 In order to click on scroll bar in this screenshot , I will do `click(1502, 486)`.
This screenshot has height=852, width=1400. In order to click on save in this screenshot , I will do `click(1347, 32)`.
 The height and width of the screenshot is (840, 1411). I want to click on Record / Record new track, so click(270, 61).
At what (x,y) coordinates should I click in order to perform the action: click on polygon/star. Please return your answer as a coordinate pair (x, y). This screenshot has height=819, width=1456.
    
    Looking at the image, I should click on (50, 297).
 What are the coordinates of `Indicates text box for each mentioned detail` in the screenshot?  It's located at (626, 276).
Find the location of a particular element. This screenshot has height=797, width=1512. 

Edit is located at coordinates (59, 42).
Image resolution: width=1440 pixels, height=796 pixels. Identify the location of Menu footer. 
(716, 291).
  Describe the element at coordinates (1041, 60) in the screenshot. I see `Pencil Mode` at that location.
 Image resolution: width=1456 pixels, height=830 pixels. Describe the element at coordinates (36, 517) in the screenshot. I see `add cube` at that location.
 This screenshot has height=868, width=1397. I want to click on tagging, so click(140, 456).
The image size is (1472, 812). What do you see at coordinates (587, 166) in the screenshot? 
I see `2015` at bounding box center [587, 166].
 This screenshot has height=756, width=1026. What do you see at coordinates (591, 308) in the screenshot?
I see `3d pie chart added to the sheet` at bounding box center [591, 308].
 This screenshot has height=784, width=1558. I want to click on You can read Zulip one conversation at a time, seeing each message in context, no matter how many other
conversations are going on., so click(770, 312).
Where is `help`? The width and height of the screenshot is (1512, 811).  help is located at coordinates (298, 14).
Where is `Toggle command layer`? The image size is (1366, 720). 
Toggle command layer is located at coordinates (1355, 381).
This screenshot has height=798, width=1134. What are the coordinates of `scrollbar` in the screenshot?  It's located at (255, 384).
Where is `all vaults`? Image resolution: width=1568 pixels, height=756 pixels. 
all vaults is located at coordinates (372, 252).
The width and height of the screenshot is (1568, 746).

:::

Brief: Rewrite all of the entries above, replacing "Where is" with "Where can I find" wherever it appears and leaving everything else unchanged.

Output:
 In order to click on scroll bar in this screenshot , I will do `click(1502, 486)`.
This screenshot has height=852, width=1400. In order to click on save in this screenshot , I will do `click(1347, 32)`.
 The height and width of the screenshot is (840, 1411). I want to click on Record / Record new track, so click(270, 61).
At what (x,y) coordinates should I click in order to perform the action: click on polygon/star. Please return your answer as a coordinate pair (x, y). This screenshot has height=819, width=1456.
    
    Looking at the image, I should click on (50, 297).
 What are the coordinates of `Indicates text box for each mentioned detail` in the screenshot?  It's located at (626, 276).
Find the location of a particular element. This screenshot has height=797, width=1512. 

Edit is located at coordinates (59, 42).
Image resolution: width=1440 pixels, height=796 pixels. Identify the location of Menu footer. 
(716, 291).
  Describe the element at coordinates (1041, 60) in the screenshot. I see `Pencil Mode` at that location.
 Image resolution: width=1456 pixels, height=830 pixels. Describe the element at coordinates (36, 517) in the screenshot. I see `add cube` at that location.
 This screenshot has height=868, width=1397. I want to click on tagging, so click(140, 456).
The image size is (1472, 812). What do you see at coordinates (587, 166) in the screenshot? 
I see `2015` at bounding box center [587, 166].
 This screenshot has height=756, width=1026. What do you see at coordinates (591, 308) in the screenshot?
I see `3d pie chart added to the sheet` at bounding box center [591, 308].
 This screenshot has height=784, width=1558. I want to click on You can read Zulip one conversation at a time, seeing each message in context, no matter how many other
conversations are going on., so click(770, 312).
Where can I find `help`? The width and height of the screenshot is (1512, 811).  help is located at coordinates (298, 14).
Where can I find `Toggle command layer`? The image size is (1366, 720). 
Toggle command layer is located at coordinates (1355, 381).
This screenshot has height=798, width=1134. What are the coordinates of `scrollbar` in the screenshot?  It's located at (255, 384).
Where can I find `all vaults`? Image resolution: width=1568 pixels, height=756 pixels. 
all vaults is located at coordinates (372, 252).
The width and height of the screenshot is (1568, 746).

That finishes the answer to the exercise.